··· EXTRACT TO READ

We have this tendency in public policy to think of certain issues as liberal or conservative, especially as our parties have come to resemble hardened extremes instead of broad and loose coalitions. To conservatives, spending more on early childhood and maternal health is considered liberal and off the table. But this is inherently limiting to reform.
I’d prefer not to grow the government either, but that doesn’t mean we have to continue to decrease the already shrinking share of the pie going to children. Spending for these priorities should come from a massive overhaul of our existing system. Our entitlement spending is disproportionately tilted to the elderly, including those with significant means. It makes little sense why we’d commit as a country to a safety net for the 20+ years at the end of life, but not at the beginning. (Unless, of course, you look at who is in political leadership and who votes.)
Yes, this would take hard work and compromise. That’s what government is for. Instead, I fear many in the GOP would rather call out companies who provide stipends to employees to travel for abortions, further stoking the new culture war that has broken out over abortion in the wake of Dobbs — instead of striving to make America the best place to be a mother and raise kids.
Is there a home for millennial mothers in our political system?
I still identify as center-right, and I’m not giving up on economic freedom and the role of strong mediating institutions like church and family and federalism as a philosophy. There are also reasons to hope on the right, including figures such as Romney and others who are putting forward creative and innovative ideas to address the issues facing parents and children within a conservative framework. Or the increase in Republican women elected to Congress. Or that Representative Liz Cheney dedicated a section of her recent speech at the Reagan Library to young women, who she said instinctively seem to know the dangers our country faces and what’s at stake in our coarsening politics. “These days … men are running the world,” she said, “and it is really not going that well.”

······

Continue the essay on conservative policy and millennial mothers, picking up after its final sentence.

··· EXERCISE DATA

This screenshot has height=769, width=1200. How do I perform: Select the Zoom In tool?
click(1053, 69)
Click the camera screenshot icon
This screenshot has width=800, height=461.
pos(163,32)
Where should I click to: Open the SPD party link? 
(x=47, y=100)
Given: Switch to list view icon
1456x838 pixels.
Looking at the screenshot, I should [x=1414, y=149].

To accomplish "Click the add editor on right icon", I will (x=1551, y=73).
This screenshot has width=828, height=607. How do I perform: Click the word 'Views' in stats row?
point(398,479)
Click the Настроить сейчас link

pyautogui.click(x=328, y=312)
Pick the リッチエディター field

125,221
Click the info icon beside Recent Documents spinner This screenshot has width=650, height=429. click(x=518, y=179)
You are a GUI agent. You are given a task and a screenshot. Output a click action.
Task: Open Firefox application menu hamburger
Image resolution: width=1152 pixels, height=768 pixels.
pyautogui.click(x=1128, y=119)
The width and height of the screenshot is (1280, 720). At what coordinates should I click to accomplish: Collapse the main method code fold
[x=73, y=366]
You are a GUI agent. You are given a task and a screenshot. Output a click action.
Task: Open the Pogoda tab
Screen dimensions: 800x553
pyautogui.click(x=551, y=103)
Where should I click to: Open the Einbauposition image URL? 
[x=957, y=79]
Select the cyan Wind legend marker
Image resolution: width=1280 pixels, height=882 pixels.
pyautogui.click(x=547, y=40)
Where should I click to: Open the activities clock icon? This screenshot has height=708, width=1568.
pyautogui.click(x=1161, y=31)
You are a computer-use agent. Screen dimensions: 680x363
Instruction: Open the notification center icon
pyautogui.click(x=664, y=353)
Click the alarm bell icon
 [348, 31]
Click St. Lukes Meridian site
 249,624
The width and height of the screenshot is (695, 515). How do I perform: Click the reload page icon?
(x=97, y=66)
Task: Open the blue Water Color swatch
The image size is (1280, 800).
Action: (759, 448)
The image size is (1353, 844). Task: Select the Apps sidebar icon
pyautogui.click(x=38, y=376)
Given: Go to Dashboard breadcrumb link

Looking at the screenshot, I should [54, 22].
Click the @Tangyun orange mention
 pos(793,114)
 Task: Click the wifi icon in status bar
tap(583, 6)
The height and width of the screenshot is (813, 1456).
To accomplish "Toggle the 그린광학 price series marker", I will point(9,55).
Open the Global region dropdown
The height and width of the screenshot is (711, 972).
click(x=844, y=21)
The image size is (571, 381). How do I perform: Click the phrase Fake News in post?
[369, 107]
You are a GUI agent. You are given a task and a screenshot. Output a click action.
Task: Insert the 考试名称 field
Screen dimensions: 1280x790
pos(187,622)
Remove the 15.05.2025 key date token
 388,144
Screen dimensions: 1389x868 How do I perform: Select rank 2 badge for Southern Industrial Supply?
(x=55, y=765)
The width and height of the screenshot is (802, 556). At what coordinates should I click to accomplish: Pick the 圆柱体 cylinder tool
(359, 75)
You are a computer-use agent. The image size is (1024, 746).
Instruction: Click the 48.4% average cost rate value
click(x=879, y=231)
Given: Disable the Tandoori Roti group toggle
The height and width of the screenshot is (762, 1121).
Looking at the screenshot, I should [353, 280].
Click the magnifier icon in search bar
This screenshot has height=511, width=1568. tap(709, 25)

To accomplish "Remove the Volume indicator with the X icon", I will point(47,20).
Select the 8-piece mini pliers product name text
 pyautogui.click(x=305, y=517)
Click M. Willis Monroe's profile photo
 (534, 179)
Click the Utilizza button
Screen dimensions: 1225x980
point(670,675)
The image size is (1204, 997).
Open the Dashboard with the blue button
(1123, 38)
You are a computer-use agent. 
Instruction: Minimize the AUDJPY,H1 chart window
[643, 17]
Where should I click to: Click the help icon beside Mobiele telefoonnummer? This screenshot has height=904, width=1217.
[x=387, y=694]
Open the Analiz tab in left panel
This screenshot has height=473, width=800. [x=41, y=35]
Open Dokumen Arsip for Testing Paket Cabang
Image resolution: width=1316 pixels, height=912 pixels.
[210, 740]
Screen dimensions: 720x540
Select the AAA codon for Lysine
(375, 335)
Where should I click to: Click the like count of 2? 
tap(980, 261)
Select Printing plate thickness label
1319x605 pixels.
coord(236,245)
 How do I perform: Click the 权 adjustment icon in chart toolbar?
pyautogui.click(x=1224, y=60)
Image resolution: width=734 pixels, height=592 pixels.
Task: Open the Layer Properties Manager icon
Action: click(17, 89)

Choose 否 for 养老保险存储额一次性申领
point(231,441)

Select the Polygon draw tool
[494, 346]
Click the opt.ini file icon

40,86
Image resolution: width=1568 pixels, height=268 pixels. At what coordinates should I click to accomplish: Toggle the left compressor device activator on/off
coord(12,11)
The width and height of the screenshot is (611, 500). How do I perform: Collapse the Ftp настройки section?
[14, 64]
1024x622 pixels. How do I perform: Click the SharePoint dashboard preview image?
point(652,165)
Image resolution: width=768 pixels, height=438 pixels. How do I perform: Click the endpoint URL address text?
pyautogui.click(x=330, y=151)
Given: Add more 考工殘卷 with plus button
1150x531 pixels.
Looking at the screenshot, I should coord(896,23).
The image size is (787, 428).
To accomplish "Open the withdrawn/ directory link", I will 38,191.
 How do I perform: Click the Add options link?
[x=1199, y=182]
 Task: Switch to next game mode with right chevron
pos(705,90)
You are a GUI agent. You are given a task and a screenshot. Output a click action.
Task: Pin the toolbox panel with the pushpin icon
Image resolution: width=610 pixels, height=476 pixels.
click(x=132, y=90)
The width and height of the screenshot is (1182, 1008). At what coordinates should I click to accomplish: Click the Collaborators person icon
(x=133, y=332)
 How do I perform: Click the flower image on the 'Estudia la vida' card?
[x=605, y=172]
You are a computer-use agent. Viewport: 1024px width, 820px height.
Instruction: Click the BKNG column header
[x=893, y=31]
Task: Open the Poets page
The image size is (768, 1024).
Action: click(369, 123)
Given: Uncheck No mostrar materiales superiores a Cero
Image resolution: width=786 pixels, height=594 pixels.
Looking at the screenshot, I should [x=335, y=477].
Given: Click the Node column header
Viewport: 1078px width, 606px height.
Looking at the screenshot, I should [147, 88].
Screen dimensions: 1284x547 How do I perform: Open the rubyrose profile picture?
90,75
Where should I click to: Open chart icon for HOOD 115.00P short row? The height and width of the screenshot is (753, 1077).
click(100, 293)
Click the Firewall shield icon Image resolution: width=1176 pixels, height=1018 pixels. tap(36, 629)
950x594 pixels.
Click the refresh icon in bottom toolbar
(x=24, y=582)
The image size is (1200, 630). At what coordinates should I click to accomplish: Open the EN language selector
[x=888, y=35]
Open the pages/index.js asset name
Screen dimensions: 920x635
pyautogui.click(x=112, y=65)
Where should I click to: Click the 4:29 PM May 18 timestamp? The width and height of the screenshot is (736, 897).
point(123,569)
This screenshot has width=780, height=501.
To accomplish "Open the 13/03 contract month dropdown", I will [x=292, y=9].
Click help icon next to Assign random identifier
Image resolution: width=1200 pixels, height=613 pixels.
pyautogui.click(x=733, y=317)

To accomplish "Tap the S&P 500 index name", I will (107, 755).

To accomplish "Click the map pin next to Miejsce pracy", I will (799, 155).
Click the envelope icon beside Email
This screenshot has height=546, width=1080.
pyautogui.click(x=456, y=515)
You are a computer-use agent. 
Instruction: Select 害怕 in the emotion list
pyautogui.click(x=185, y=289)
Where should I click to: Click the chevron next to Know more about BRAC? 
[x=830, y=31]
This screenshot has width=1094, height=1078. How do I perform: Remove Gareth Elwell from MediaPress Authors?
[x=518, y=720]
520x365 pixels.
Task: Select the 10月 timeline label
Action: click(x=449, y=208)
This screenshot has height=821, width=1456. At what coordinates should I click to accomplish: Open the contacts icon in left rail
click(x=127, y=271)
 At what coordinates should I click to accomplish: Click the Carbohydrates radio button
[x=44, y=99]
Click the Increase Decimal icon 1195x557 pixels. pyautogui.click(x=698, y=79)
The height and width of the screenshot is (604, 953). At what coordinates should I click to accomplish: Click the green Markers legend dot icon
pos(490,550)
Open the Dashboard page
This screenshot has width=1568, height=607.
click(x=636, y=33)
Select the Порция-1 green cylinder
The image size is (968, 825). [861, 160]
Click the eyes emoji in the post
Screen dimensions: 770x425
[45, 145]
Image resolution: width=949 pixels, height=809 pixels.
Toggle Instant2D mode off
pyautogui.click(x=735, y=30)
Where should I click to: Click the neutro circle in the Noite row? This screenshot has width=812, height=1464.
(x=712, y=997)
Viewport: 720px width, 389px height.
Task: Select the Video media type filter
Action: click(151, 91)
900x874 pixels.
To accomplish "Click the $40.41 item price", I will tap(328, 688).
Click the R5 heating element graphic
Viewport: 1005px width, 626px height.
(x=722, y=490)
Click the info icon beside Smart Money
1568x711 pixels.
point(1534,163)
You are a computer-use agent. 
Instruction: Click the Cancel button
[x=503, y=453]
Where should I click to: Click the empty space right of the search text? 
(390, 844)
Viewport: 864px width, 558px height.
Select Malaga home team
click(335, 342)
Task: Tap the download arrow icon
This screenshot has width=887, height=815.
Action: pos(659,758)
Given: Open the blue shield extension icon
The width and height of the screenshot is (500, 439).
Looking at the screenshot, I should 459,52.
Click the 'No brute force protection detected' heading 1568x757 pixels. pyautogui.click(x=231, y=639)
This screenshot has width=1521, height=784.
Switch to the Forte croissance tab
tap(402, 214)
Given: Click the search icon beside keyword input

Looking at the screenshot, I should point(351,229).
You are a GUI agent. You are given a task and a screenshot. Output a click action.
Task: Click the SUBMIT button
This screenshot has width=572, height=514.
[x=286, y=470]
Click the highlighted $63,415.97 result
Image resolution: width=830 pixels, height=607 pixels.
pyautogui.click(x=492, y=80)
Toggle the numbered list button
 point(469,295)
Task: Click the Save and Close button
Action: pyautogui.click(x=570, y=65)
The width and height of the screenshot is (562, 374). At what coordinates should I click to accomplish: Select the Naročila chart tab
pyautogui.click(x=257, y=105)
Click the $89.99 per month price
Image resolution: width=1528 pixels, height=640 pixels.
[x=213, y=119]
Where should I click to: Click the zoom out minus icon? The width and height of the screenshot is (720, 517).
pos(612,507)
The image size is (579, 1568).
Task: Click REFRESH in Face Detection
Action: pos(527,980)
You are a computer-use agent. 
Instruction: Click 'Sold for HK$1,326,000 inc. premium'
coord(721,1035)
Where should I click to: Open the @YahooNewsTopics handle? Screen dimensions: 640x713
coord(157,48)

······

RESULT OF THE EXERCISE -
There are signs women are warming back up to Republicans, too. In May, one average of six recent national polls found that Republicans were on pace to do better among women voters than it did in the 2018 midterm elections. My hunch is this midterm swing is more from looming recession fears and skyrocketing inflation — a reaction against Democrats (“affective polarization”) — as opposed to any constructive agenda conservatives are putting forth.
We need a GOP that listens to women and particularly mothers — not just for any political party, but for the country.
As Daniel Ziblatt and Steven Levitsky wrote in their book How Democracies Die, one of the few prescriptive ways out of our polarized doom loop is a stronger center-right party. This screams millennial moms to me. The ones for whom the whole day is multi-tasking and problem-solving and compromise and keeping helpless kids alive and staying on a tight budget and staying connected in the community and just getting things done. The ones who don’t fit neatly into either political party and thus have the freedom to hold politicians accountable instead of having to curl up into an increasingly tiny political box.
I think back to that interview in college. Little has changed for women in GOP institutions — although today I’d have a few strong words for the interviewer rather than flushed cheeks.
But we can still change the party. Imagine how much stronger we’d be, as a nation today if, for the next cohort of young women to go through that process, the door to the interview were to swing open and the person on the other side were to say: “It’s so nice to meet you. I’m a politically homeless mother, too. Make yourself at home; there are lots of us here.”